## What to produce
Extract, unchanged, each line of the listing below from its first line through the line that contains "Click the info", inclusive, and nothing else.
BEGIN Record extracts
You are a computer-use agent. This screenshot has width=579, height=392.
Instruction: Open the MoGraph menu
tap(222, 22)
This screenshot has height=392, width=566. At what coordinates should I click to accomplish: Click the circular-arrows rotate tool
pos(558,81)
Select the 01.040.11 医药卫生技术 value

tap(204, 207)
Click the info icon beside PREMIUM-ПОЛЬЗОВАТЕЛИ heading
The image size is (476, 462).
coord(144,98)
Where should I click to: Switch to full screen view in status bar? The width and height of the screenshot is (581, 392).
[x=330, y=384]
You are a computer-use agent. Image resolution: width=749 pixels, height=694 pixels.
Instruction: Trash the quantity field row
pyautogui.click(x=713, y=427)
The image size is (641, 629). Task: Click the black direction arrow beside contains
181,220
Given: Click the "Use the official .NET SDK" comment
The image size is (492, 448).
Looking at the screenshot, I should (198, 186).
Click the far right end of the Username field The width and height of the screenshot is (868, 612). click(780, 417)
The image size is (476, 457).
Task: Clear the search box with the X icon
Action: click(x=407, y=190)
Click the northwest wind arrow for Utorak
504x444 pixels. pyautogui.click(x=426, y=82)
END Record extracts
## Reply to the task
You are a computer-use agent. This screenshot has width=579, height=392.
Instruction: Open the MoGraph menu
tap(222, 22)
This screenshot has height=392, width=566. At what coordinates should I click to accomplish: Click the circular-arrows rotate tool
pos(558,81)
Select the 01.040.11 医药卫生技术 value

tap(204, 207)
Click the info icon beside PREMIUM-ПОЛЬЗОВАТЕЛИ heading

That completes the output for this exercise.